Results. From the total cohort 29 (15.8%) subjects had the II, 86 (46.7%) the ID and 69 (37.5%) the DD ACE genotypes. The mean carotid artery diameter stenosis was 37±17%, 43±19% and 40±20% (p=NS) and the intima media thickness was 0.94±0.24 mm, 0.97±0.20 mm and 0.98±0.20 mm (p=NS) in the II, ID and DD subgroups, respectively. When the echogenicity was analyzed according to the ACE I/D polymorphism, 12 subjects (41.4%), 13 (44.8%) and 4 (13.8%) with II genotype had predominantly echogenic, mixed and predominantly echolucent lesions, respectively. The ID genotype diabetics were found to have predominantly echogenic plaques in 41 cases (47.7%), mixed in 30 (34.9%) and predominantly echolucent in 15 cases (17.4%). From the 69 DD subjects 19 (27.5%) had predominantly echogenic plaques, 26 (37.7%) had mixed and 24 (34.8%) had predominantly echolucent lesions. Predominantly echolucent plaques were more frequently encountered among diabetics with the DD genotype (p<0.05), even after correction for demographic characteristics, the main risk factors of atherosclerosis and blood glucose control.

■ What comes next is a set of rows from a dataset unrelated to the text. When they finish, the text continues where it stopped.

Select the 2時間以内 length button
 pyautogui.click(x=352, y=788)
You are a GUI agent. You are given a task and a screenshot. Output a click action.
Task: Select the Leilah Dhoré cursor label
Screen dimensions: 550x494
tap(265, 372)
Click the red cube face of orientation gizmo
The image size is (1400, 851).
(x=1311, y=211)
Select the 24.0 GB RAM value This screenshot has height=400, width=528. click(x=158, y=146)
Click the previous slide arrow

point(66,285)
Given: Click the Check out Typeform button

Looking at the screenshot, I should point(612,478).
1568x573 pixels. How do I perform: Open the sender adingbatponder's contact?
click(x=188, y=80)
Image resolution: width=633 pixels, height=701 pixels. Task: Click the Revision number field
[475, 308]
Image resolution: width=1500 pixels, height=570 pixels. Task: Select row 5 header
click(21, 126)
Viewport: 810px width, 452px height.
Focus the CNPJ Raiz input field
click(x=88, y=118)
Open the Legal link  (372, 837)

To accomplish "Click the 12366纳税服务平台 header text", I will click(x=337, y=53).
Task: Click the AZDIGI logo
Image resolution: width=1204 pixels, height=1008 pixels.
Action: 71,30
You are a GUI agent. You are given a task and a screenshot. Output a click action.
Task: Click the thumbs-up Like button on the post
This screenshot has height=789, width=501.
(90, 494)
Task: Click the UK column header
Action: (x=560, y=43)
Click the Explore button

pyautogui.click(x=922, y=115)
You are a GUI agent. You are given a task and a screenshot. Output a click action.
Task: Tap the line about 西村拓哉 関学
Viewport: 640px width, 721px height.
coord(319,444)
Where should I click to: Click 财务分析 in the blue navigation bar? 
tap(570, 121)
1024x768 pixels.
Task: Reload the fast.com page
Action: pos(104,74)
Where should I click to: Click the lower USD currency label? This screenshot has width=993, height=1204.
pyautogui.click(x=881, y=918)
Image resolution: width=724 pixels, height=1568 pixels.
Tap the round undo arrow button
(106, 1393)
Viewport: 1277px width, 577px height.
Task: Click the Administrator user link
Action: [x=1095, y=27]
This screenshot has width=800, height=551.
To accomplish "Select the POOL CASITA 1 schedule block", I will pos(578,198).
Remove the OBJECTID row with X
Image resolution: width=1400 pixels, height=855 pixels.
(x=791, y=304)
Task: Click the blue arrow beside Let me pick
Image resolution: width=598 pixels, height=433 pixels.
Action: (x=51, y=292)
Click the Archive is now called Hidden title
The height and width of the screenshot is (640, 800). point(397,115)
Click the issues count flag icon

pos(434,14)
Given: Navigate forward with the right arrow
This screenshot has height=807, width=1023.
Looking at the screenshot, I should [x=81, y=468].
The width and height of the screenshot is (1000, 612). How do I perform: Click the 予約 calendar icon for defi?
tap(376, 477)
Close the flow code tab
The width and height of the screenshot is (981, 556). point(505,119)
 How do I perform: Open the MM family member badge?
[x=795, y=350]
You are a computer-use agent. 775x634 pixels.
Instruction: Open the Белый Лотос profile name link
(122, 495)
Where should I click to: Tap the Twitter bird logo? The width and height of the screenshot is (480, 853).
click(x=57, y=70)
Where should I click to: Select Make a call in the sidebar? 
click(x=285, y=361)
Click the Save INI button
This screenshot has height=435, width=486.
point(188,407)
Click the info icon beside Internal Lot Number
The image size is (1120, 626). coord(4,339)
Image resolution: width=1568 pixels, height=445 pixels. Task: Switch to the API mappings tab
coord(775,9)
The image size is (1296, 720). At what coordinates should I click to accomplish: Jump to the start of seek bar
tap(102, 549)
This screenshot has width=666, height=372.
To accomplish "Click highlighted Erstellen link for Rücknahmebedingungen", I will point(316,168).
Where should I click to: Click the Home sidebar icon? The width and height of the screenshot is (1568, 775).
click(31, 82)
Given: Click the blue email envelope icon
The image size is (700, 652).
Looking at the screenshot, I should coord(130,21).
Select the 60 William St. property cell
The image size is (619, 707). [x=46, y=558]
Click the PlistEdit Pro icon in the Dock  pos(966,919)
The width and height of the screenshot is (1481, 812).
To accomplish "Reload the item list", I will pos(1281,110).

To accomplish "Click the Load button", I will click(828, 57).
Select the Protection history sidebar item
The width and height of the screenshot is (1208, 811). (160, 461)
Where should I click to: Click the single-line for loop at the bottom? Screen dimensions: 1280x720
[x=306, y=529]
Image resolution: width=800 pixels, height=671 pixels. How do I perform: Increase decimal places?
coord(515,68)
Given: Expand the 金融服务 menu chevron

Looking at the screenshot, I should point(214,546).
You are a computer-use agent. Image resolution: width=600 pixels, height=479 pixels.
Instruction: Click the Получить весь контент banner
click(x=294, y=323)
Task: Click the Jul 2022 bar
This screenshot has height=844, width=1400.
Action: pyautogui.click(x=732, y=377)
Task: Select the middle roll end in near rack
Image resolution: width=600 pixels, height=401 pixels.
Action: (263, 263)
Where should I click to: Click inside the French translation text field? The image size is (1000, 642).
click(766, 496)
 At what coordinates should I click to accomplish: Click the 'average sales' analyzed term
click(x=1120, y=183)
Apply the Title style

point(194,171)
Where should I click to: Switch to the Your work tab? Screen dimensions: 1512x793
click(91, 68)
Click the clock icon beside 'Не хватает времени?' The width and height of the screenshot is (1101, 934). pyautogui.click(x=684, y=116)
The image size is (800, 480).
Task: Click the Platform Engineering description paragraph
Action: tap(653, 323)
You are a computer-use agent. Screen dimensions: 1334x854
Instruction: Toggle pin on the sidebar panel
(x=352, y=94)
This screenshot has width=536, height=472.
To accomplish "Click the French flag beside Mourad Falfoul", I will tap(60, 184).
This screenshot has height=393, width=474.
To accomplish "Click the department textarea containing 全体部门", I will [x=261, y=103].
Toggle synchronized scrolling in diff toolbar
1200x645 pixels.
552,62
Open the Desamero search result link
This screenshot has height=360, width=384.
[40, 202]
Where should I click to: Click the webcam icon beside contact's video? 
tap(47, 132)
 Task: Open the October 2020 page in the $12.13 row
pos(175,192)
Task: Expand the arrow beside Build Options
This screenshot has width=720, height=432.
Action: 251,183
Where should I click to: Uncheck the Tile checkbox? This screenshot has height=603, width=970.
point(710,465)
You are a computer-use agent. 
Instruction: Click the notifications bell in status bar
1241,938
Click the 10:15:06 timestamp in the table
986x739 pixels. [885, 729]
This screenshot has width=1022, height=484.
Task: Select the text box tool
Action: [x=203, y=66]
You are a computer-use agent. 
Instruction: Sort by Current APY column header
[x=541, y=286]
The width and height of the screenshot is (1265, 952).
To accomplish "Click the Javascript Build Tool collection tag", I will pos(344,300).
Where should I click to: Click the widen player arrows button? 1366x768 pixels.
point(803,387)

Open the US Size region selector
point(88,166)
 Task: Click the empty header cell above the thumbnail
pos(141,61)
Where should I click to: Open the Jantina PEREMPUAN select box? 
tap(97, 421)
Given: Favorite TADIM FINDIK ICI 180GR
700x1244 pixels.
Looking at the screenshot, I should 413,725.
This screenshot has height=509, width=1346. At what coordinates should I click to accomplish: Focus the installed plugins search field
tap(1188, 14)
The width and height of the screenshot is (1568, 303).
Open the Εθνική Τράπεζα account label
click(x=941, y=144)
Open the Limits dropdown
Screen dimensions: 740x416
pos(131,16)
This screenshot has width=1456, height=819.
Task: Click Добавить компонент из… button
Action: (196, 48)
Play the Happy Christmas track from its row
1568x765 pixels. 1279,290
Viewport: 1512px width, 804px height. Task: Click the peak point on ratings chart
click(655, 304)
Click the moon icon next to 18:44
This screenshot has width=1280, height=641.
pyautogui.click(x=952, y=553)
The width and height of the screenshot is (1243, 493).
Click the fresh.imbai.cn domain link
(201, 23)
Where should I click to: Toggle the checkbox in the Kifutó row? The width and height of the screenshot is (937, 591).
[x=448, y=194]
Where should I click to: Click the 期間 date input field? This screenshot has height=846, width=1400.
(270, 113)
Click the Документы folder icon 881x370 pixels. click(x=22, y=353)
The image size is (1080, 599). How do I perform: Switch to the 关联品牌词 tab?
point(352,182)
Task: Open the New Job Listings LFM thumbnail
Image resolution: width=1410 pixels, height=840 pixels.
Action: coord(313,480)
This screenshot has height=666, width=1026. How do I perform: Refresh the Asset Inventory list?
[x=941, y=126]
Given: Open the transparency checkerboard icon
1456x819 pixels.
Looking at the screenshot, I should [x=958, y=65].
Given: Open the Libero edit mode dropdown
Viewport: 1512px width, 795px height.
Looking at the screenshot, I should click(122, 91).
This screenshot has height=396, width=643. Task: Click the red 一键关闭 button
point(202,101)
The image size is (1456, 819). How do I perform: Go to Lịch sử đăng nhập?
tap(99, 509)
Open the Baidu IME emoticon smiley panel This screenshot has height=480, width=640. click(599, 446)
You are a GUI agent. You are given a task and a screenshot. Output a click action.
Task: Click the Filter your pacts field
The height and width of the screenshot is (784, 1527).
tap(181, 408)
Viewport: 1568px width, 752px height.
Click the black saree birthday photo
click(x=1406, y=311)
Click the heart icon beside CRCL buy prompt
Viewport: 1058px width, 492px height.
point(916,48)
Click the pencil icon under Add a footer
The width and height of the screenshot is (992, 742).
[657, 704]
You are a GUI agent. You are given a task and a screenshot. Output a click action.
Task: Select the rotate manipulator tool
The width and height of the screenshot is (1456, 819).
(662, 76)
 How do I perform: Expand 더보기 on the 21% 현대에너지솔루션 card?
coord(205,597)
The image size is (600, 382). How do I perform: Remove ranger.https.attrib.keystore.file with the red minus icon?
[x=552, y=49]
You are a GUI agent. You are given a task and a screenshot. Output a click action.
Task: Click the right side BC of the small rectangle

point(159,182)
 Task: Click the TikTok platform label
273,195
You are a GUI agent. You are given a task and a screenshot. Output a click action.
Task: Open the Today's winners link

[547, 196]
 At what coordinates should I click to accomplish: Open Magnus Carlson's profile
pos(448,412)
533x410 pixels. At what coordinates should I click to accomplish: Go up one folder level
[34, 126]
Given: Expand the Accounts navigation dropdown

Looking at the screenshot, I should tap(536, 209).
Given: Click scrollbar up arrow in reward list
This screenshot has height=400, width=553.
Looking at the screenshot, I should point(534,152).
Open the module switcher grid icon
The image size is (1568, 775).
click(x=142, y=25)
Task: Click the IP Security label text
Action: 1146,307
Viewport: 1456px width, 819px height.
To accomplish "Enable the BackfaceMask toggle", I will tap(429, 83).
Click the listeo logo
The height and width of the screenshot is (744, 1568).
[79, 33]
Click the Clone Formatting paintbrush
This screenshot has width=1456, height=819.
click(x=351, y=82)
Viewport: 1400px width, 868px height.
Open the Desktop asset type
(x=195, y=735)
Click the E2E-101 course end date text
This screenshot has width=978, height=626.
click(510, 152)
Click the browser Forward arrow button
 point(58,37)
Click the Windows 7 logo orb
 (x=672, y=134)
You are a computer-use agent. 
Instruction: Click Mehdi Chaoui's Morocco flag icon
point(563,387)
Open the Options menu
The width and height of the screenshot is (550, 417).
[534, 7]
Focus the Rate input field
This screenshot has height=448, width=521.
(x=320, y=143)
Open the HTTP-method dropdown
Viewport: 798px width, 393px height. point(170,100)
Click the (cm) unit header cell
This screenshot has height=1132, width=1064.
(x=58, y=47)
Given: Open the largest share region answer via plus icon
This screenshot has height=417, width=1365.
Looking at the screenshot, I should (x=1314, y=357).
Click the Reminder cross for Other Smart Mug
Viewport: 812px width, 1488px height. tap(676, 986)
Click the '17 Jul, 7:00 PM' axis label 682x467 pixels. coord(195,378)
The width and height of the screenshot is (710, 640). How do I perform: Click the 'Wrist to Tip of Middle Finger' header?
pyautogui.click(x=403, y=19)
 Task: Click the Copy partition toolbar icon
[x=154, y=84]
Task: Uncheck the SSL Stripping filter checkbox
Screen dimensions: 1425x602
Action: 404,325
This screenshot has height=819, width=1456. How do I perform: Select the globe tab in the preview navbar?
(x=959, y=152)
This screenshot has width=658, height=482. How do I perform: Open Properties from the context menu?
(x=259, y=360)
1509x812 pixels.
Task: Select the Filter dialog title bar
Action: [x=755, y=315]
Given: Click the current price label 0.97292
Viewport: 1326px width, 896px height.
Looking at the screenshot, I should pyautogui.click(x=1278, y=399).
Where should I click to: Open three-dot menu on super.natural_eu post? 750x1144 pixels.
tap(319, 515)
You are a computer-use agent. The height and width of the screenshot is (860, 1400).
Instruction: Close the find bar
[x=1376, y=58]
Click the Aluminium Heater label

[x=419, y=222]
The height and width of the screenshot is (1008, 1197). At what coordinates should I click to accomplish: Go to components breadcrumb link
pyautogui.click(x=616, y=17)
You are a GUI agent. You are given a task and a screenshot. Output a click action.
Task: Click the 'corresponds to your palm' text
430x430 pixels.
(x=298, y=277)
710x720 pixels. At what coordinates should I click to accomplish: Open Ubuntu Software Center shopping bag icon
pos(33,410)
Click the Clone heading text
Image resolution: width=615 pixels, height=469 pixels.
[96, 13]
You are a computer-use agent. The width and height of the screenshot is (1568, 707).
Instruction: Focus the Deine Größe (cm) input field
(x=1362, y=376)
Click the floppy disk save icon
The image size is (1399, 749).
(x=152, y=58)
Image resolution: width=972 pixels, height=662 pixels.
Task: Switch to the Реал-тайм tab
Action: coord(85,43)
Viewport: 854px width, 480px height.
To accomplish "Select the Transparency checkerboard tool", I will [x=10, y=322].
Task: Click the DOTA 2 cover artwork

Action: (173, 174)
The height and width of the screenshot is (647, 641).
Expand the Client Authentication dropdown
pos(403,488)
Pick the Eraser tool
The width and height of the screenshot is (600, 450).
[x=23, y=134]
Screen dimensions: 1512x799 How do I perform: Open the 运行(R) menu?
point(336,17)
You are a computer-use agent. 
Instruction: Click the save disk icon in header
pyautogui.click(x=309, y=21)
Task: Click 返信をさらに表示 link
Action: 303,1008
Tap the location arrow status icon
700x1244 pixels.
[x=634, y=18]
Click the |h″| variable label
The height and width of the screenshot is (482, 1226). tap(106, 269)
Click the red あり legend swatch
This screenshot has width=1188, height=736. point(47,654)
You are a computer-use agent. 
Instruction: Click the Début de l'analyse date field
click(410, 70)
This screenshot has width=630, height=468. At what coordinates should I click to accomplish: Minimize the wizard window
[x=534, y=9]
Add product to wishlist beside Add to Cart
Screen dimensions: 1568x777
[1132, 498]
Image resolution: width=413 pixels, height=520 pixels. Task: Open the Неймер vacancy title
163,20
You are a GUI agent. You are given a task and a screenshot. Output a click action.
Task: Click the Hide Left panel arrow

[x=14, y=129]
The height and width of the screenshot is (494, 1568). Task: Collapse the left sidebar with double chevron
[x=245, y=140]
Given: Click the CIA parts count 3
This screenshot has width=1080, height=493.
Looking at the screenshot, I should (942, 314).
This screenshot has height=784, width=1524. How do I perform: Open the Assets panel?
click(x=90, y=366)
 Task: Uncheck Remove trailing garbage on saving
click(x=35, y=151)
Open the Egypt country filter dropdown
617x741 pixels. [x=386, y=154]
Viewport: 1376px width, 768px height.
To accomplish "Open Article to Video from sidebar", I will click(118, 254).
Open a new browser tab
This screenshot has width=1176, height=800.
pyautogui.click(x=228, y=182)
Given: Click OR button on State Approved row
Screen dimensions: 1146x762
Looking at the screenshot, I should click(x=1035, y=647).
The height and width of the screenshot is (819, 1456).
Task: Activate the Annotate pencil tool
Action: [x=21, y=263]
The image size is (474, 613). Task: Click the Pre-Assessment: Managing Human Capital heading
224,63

Conclusions. The ACE genotype seems to be associated with the echogenicity of carotid artery atheromatosis but not with the common carotid artery intima media thickness or the degree of internal carotid artery stenosis in subjects with type 2 diabetes mellitus. The DD genotype may be implicated in the increased cardiovascular risk that characterizes echolucent plaques.